A recent post on a Facebook page from a child of an alcoholic was about how people who aren’t COAs can have such poor understanding of what it means and the lifelong impact it can have. The awful isolation it leaves you with. The same can be said for people who have experienced other traumas such as the loss of a child or sexual abuse and it’s true that we can’t entirely know what it’s like to be in someone else’s shoes. Yet I think alcohol has a fairly unique position in our society that might explain the way those of us affected by drinking are seen and sometimes treated.
Alcohol is mainstream. A drug with easy, accepted access. Young people are encouraged to drink; people drink before a football match, at a wedding, at a funeral. People know alcohol. So, if I tell a friend my dad was an alcoholic and it killed him, they might be sad and empathetic but probably expect me to have gotten over it by now – he died 40 years ago. If I had the opportunity and privilege of telling another COA then they would know it’s likely the death bit was the easy bit, it was the 13 years before it that, much as I hate to say it, defines me to this day.
I’ve spent very many years in therapy trying to convince my younger self and my body’s alarm system that time has passed and I am no longer in constant danger – will the house burn down? Will he crash the car again? Will my mum kill me as she takes all her anger out on me? My dad was only half of the problem as my mum was totally out of control as a result of his behaviour. Part of the problem is people don’t get that these are very real dangers, not a jokey pissed person mucking about at the end of an evening. They put you on permanent red alert and the brain forgets how to be otherwise after a time. I liken my COA legacy to a brain injury and there is clinical evidence that our brains are injured. We have carved out pathways in our brains that react to anything as simple as a clink of a bottle or a raised hand as if it’s all happening again even though the actual danger has long since passed.

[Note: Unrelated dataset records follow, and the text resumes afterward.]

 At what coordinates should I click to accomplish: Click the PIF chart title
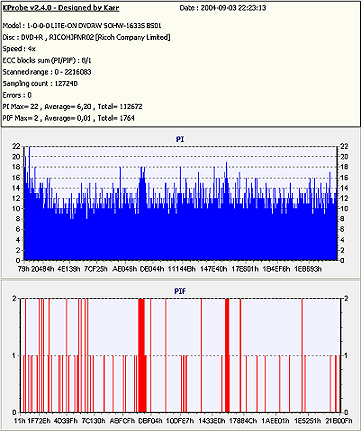(180, 291)
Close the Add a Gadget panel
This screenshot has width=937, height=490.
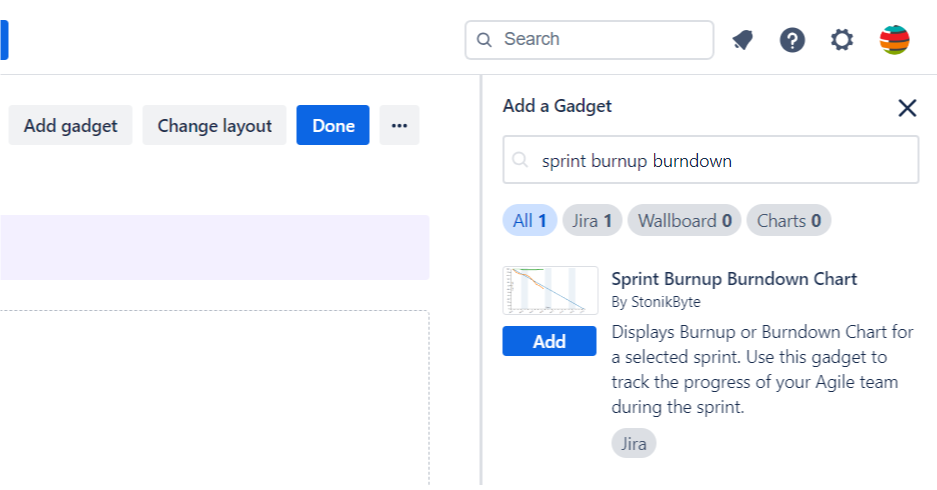click(907, 108)
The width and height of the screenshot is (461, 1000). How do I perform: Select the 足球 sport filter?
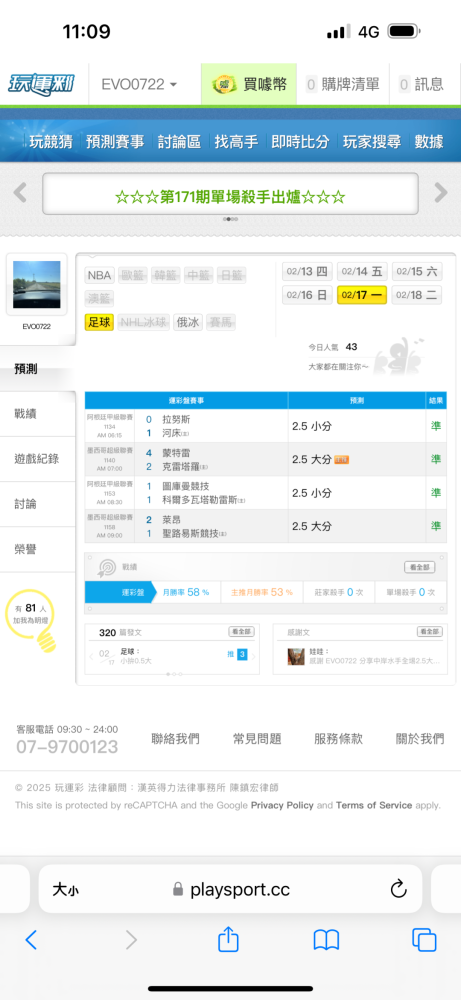pyautogui.click(x=99, y=323)
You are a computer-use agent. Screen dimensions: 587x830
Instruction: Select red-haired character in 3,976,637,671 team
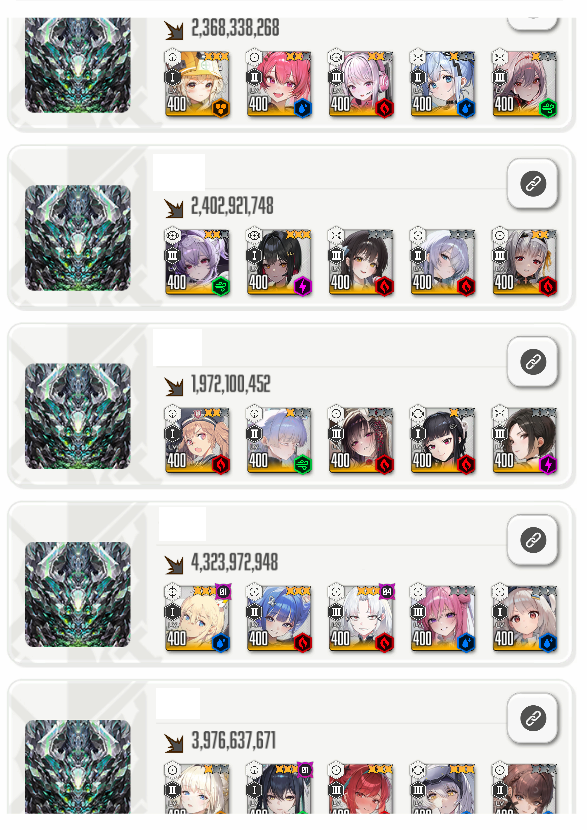(360, 789)
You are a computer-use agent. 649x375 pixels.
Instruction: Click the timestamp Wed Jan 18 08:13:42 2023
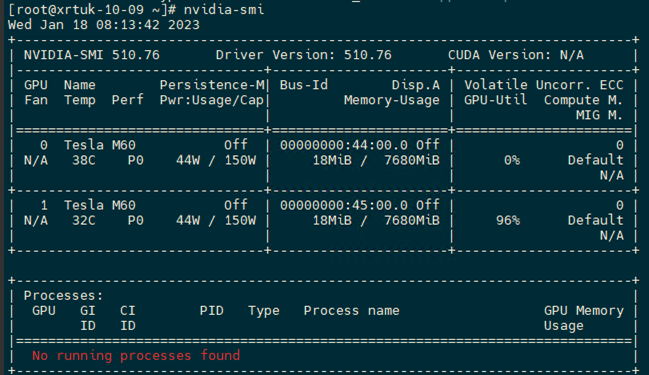point(103,25)
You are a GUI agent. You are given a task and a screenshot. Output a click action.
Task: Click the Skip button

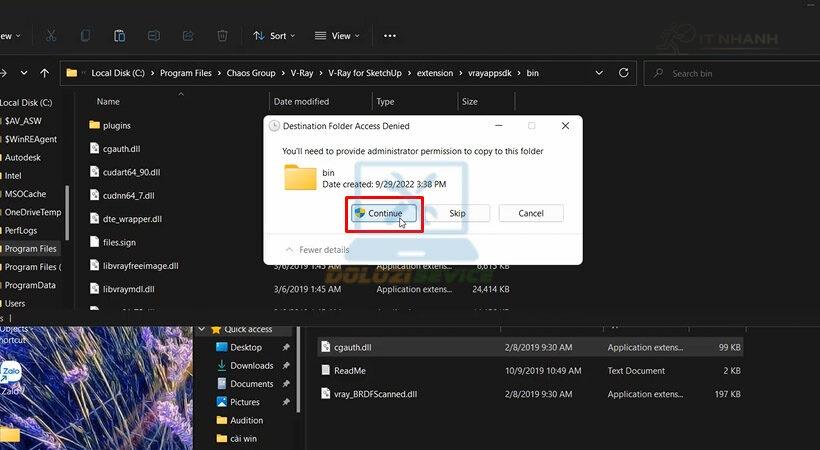point(457,213)
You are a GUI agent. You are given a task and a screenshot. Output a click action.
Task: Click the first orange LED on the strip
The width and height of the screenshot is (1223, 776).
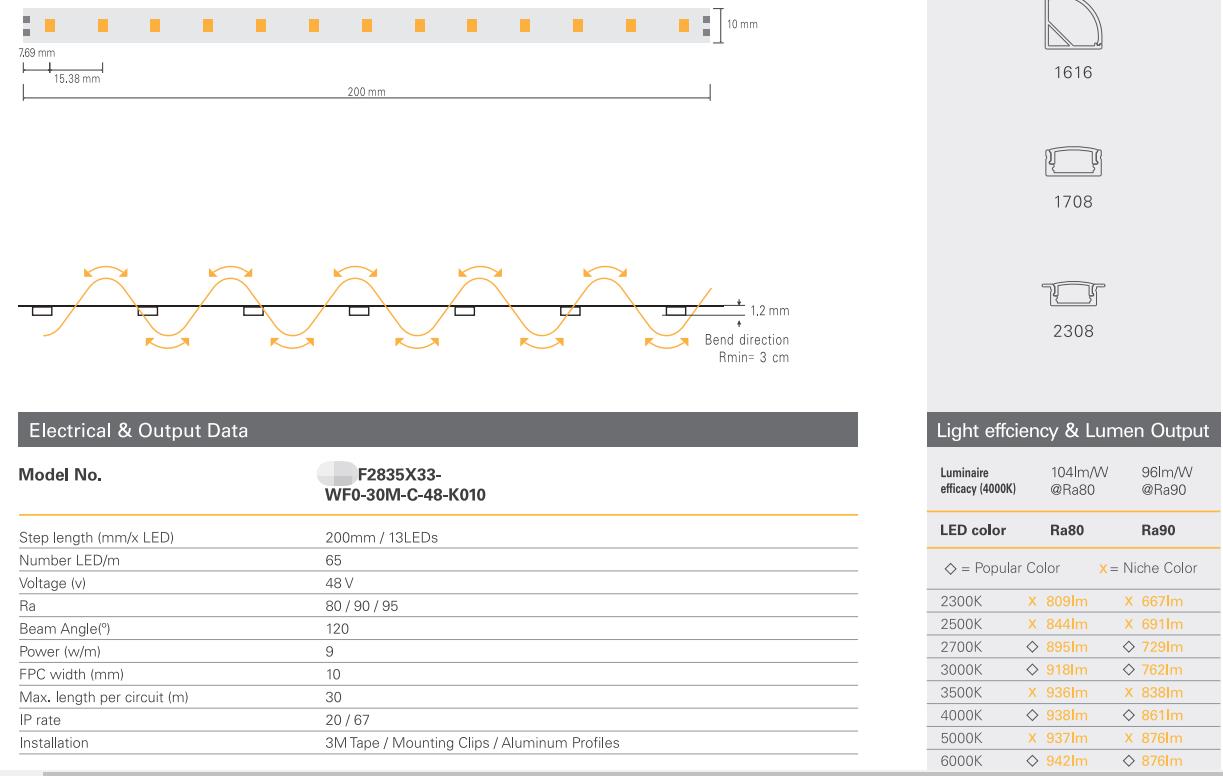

For me, for a long time, that perceived danger was everywhere and I was in a constant state of terror but if I plucked up courage to tell anyone, they would remind me I’m not like that and I should imagine if something really bad had happened to me. I truly believe a big part of this is because alcohol is mainstream and the end of the spectrum that impacts on people like me goes unappreciated. If I had a wish for COA awareness week it’s that the next time someone who hasn’t previously come across a COA, they take time to recognise that before you stands a someone who would get over it if they could and will be working harder than you could imagine to do so. To be accepted in our struggle is all we wish for and to be given time and space to work it out. We’re generally smart. We had to be to survive.